The report titled “False Spring” shows the Arab elite had deep ties to Credit Suisse on the eve of those historic uprisings that jolted the Middle East. The Arab Spring also drew enormous scrutiny to the wealth Arab elites had stashed abroad.

On Sunday, the Organized Crime and Corruption Reporting Project (OCCRP), a consortium of investigators and journalists, unveiled a trove of secret bank accounts associated with the Credit Suisse bank. Their findings stirred a major financial controversy like the recent Panama Papers scandal.

The OCCRP leak reveals how figures linked to regimes in Egypt, Libya, Syria, Jordan, and elsewhere held hundreds of millions at Credit Suisse before and after the uprising.

Credit Suisse customers included heads of state, royal families, ministers, spy chiefs, and government-connected businessmen from across the Arab world.

The sons of Egyptian President Hosni Mubarak held six accounts between them, with the highest maximum balance worth over 277 million Swiss francs ($197.5 million at the time).

A network of Mubarak in-laws and business associates also held accounts before and after the Arab Spring, with tens of millions of Swiss francs in assets.

Some accounts remained open even after their holders were targeted by crowds protesting corruption or were subject to legal actions by prosecutors.
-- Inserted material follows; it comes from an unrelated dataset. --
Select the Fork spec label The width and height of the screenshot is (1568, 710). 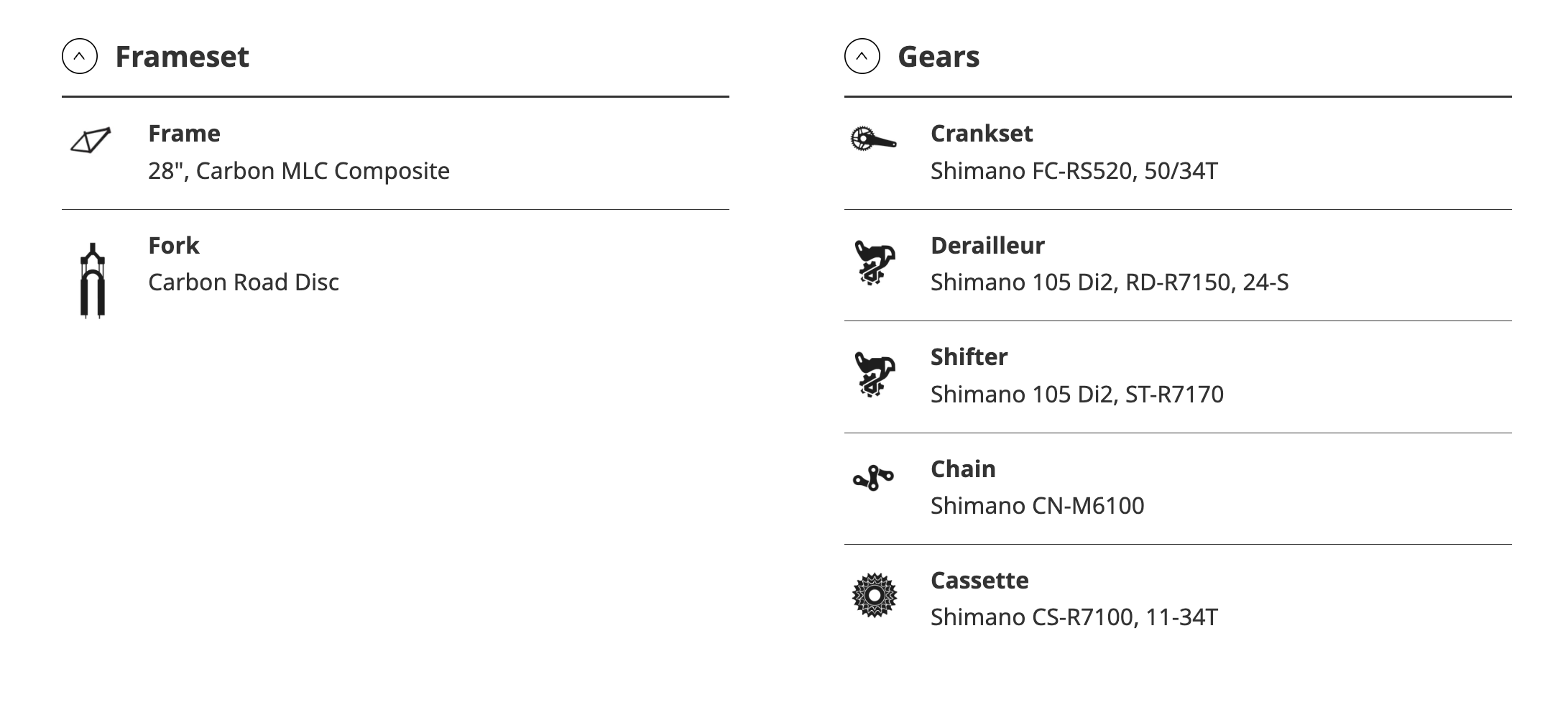173,246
“In the space of just three weeks in 2011, millions took to the streets across the Arab world, demanding accountability for a ruling class that had hoarded wealth and sent it abroad for decades,” the report adds. This panicked the Arab elite who feared losing their wealth.

Mubarak resigned in February, and within 30 minutes Swiss authorities had frozen hundreds of millions of dollars’ of assets linked to him and his government.

Leaked data from Credit Suisse gives new insight into some of the wealth the Mubaraks and other elites held at the Zurich-based bank in the years before the Arab Spring, and after it started to rattle their hold on power.

The data shows that the Mubarak brothers held six accounts at Credit Suisse. One of Alaa’s accounts was opened as early as 1987, when he was 27. Another joint account held by the two had a maximum balance worth 277 million Swiss francs ($197.5 million at the time) — amounts previously suggested by statements from Egyptian authorities, but never confirmed.

The leaked data contained more accounts from Egypt than any other Arab country. But the account holders came from over half a dozen countries hit by the Arab Spring protests, including Syria, Yemen, Libya, Algeria, Morocco, and Jordan.